Shall I get asbestos sunglasses to read that post? Do they make asbestos sunglasses? :-)

I taught elementary school children for nearly twenty years and I've seen a few of "my kids" get in trouble and many more of them go on to do pretty well for themselves. I agree, though, that there are not a few that I believed would do better than they actually did. I guess I tended to think that they were brighter than they actually were, or maybe somewhere along the way they were convinced that they couldn't do everything that I hoped they would do. Honestly, though, I never once thought that any of my little students would be functionally illiterate. They certainly could read when they left my classroom!

But I did leave teaching about fifteen years ago and perhaps things are different now. I do think that there is too much corporate input into the school system these days. Some of the corporations are putting out study guides and kits for teachers to use to teach economics in the classroom, for instance. It's easy for a teacher, especially a new teacher who starts out with next to nothing in the way of ideas and resources, to grab onto these kits and use them "as is."

Also, there are corporations that give significant grants to schools to teach certain subjects of particular interest to that corporation. Even corporations that donate computers to the schools are doing that to guarantee future orders for their computers and software when their donations become outdated, and to guarantee that the students will buy a computer that they are already familiar with when they graduate and go off to college or to jobs of their own.

IMO, there's too much of this kind of thing. I also worry that our kids are being more prepared to fit into data-entry type jobs and are not challenged enough in the realms of thinking, comparing and contrasting, analyzing, determining cause and effect, and some of these kinds of thinking skills. But I also lay part of the problem at the feet of some parents who are so competitive that they want their child to read at eighth grade level when the child is in second grade. A reasonably good student can sound out words but usually has next to no idea what the words mean or what the main idea is.

Also, nearly anyone can learn to add and subtract accurately, but that individual may have no idea about when and why to add and when and why to subtract numbers. They do well enough on the standardized tests, but they aren't really that bright. Still, parents like the standardized tests. Again, I tend to think that parents are more into competition than they are into learning.

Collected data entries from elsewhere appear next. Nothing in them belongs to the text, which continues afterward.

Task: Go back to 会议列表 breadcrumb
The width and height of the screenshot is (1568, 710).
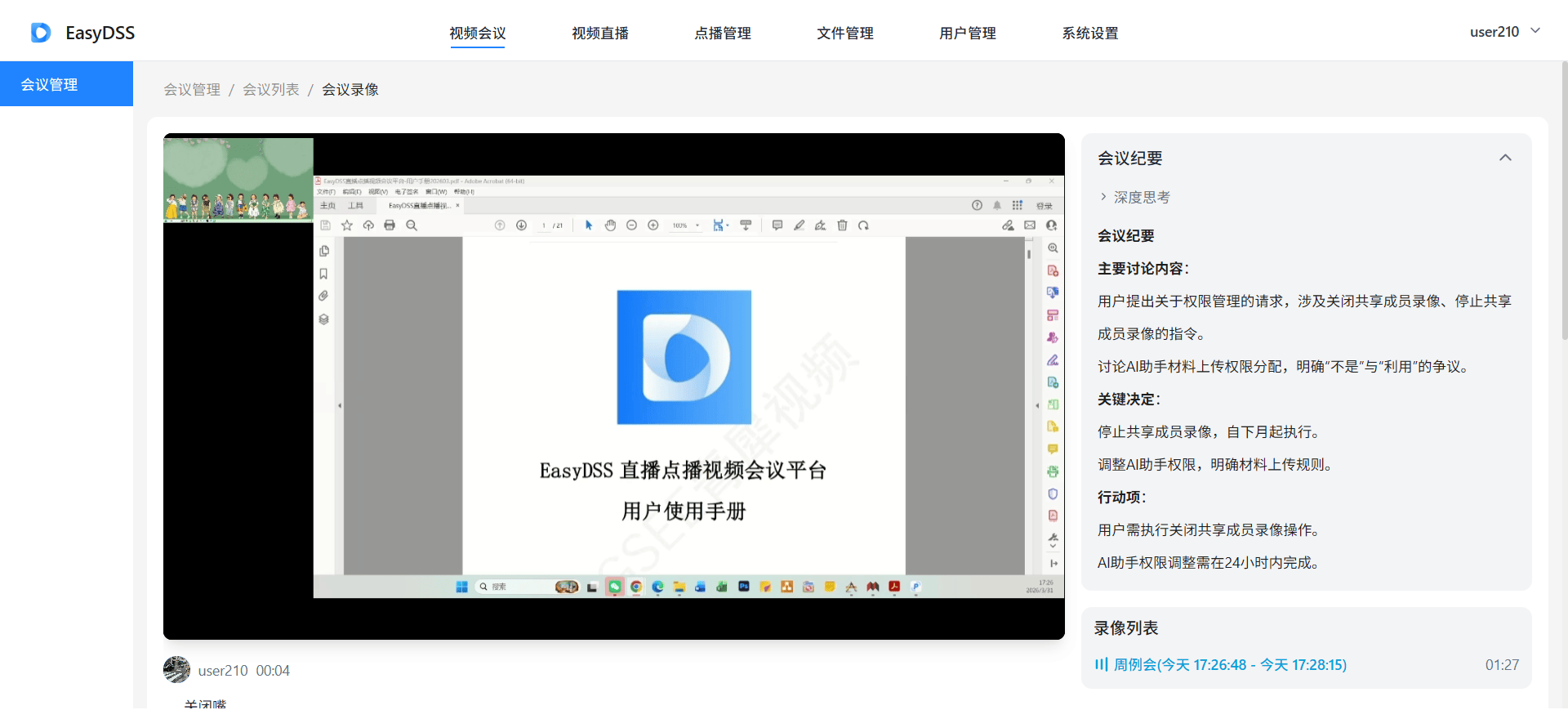Action: [x=271, y=90]
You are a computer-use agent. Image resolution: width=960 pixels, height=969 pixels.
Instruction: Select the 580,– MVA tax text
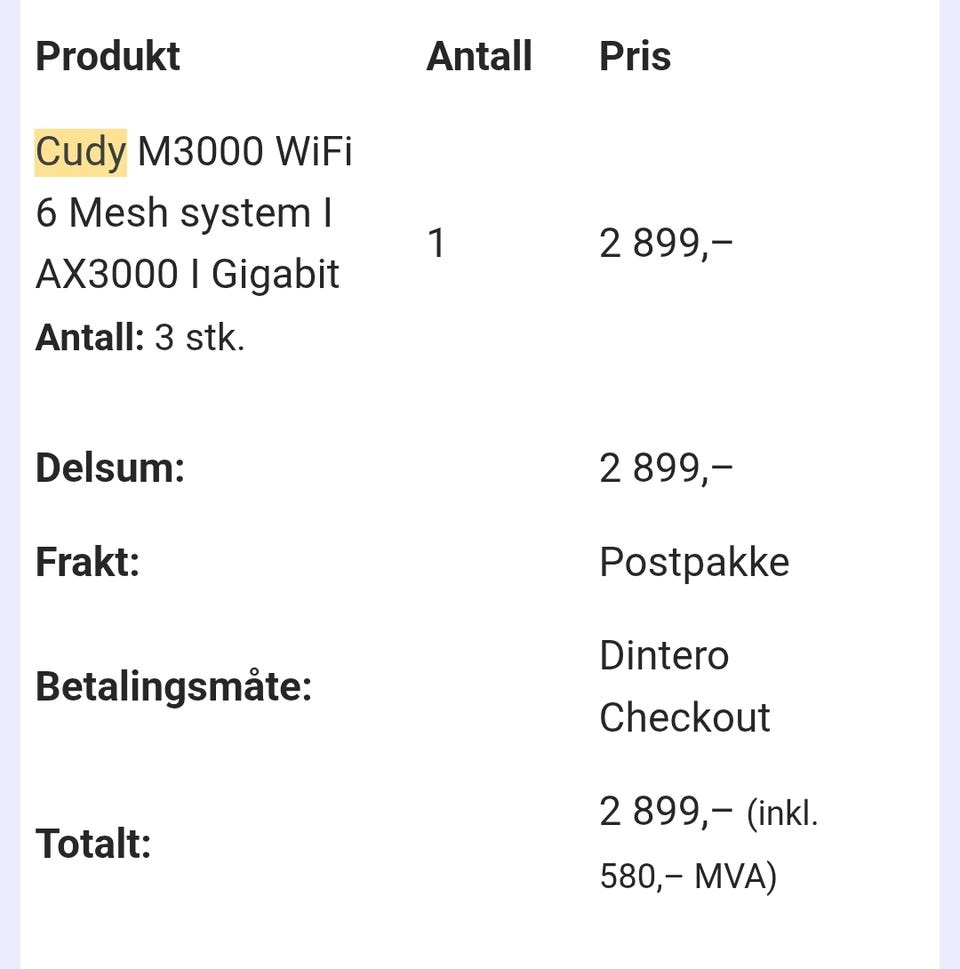pyautogui.click(x=688, y=876)
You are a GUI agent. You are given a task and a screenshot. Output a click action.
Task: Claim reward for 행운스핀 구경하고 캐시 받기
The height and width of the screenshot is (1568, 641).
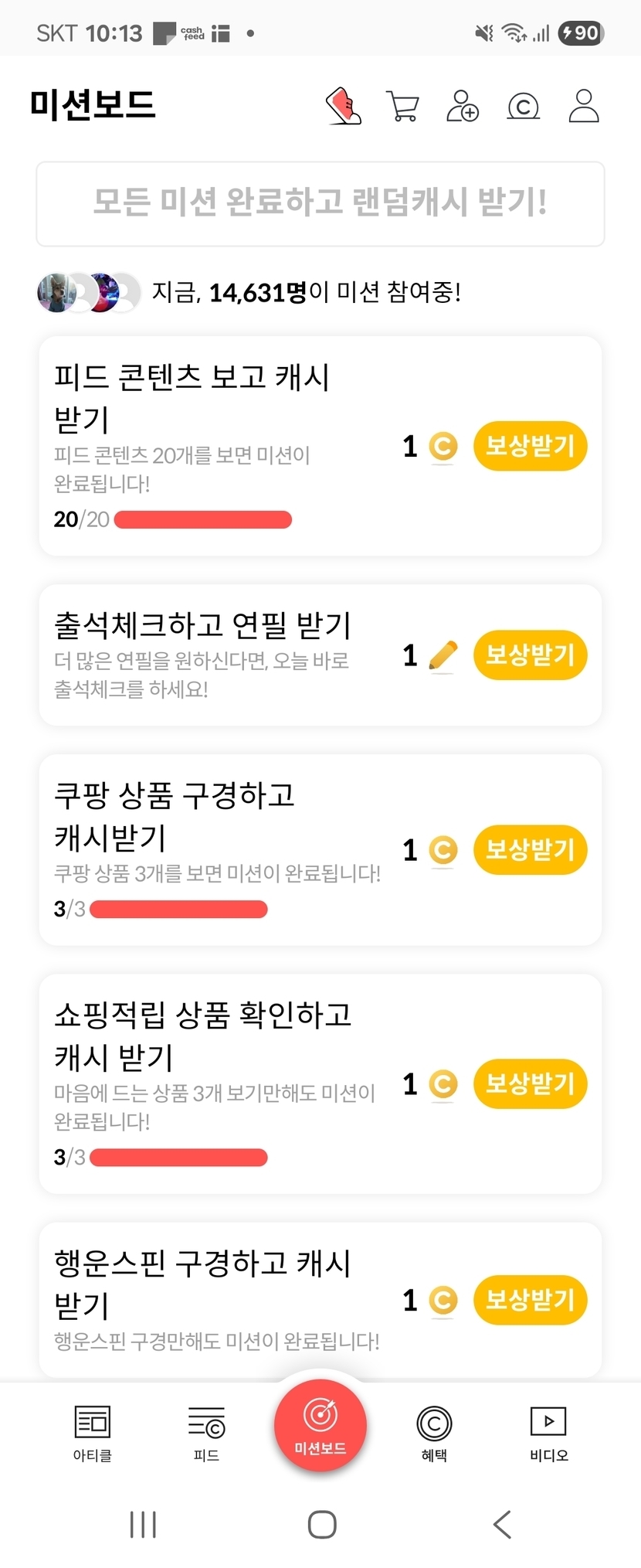[x=530, y=1300]
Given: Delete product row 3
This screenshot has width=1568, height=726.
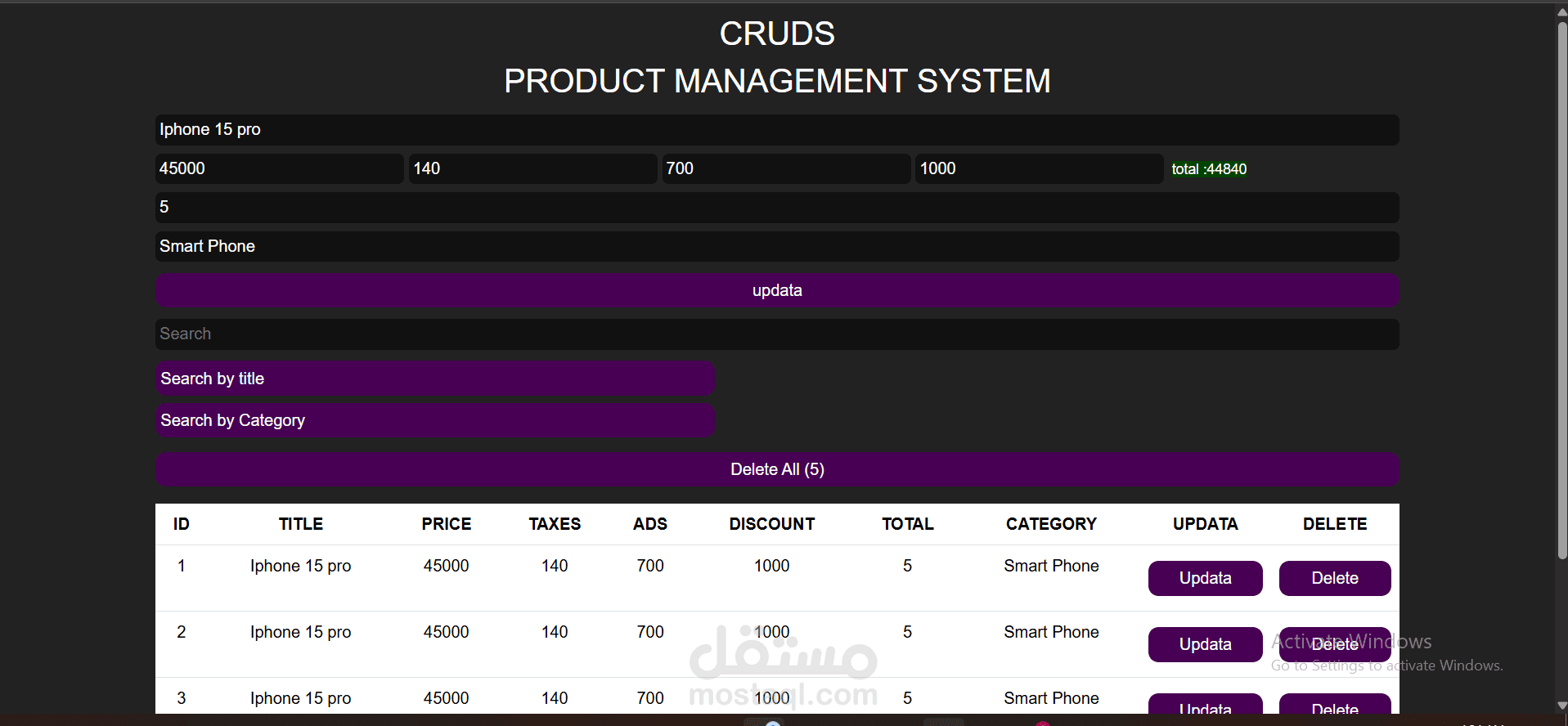Looking at the screenshot, I should coord(1335,704).
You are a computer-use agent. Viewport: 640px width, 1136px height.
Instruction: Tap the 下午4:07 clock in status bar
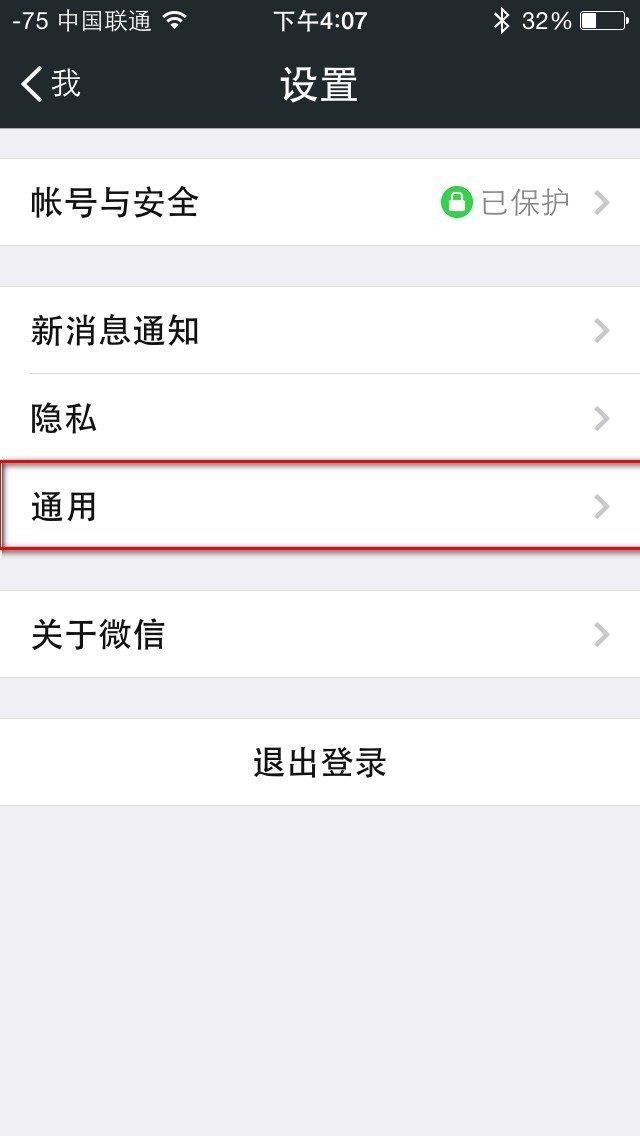[320, 21]
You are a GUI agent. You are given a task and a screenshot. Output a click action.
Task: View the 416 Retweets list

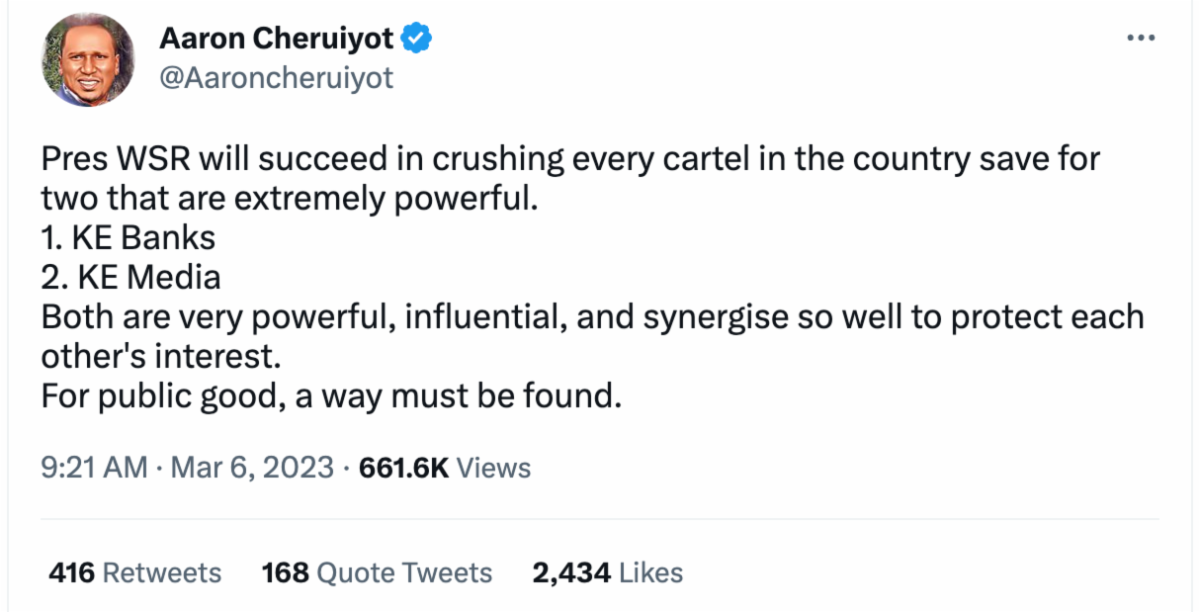pos(135,573)
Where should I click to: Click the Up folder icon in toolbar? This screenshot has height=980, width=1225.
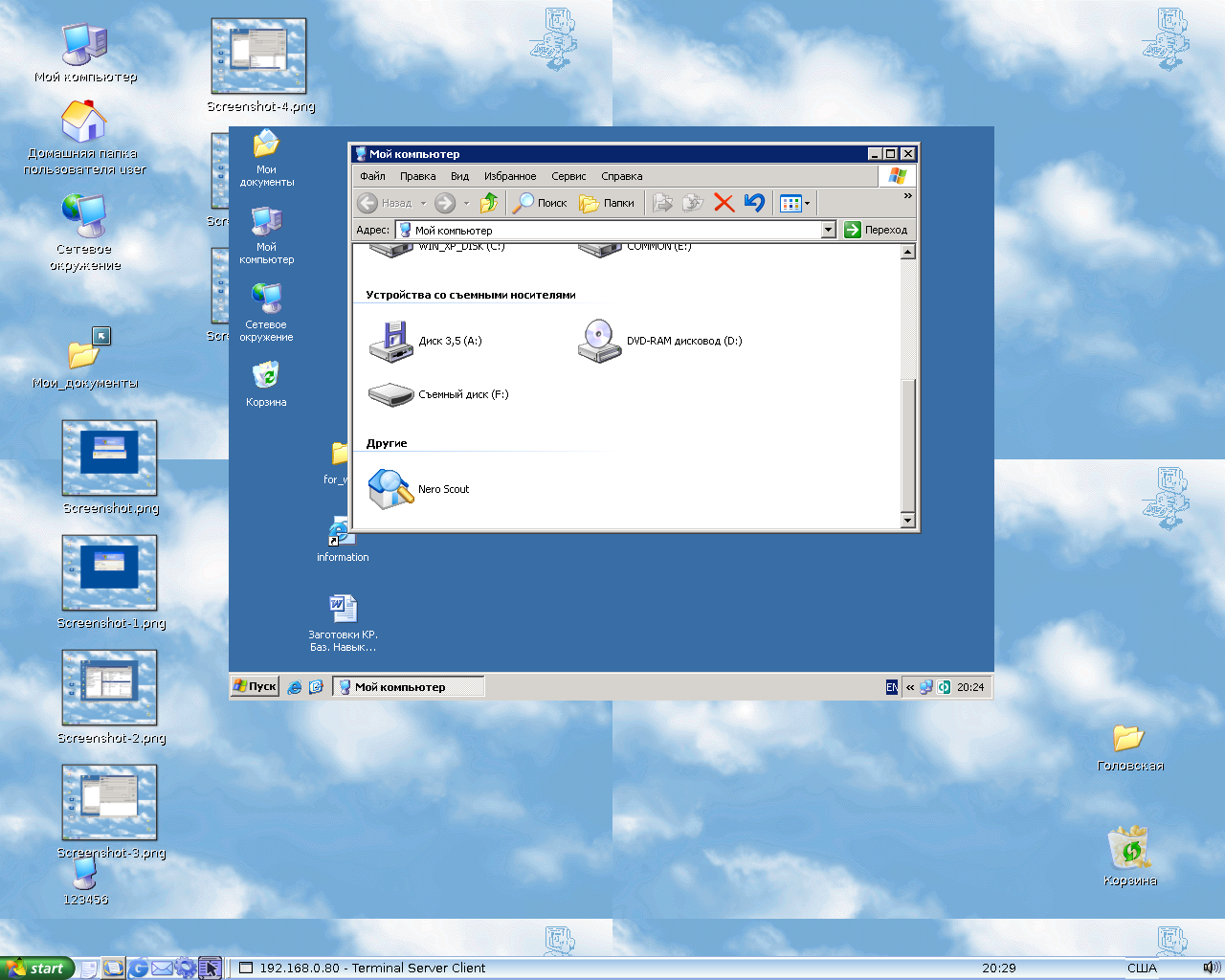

So, I suppose the point of all of this is that if you think the public schools are preparing drones, demand better of them. You are being taxed, even if you don't have kids in school, so certainly you have a legitimate voice in what happens in the schools. If you do have kids in school, pay attention at home to what they are learning and pass along your own values and skills to your kids.

Teachers do appreciate help from wherever it comes, so make sure that some of that help comes from you.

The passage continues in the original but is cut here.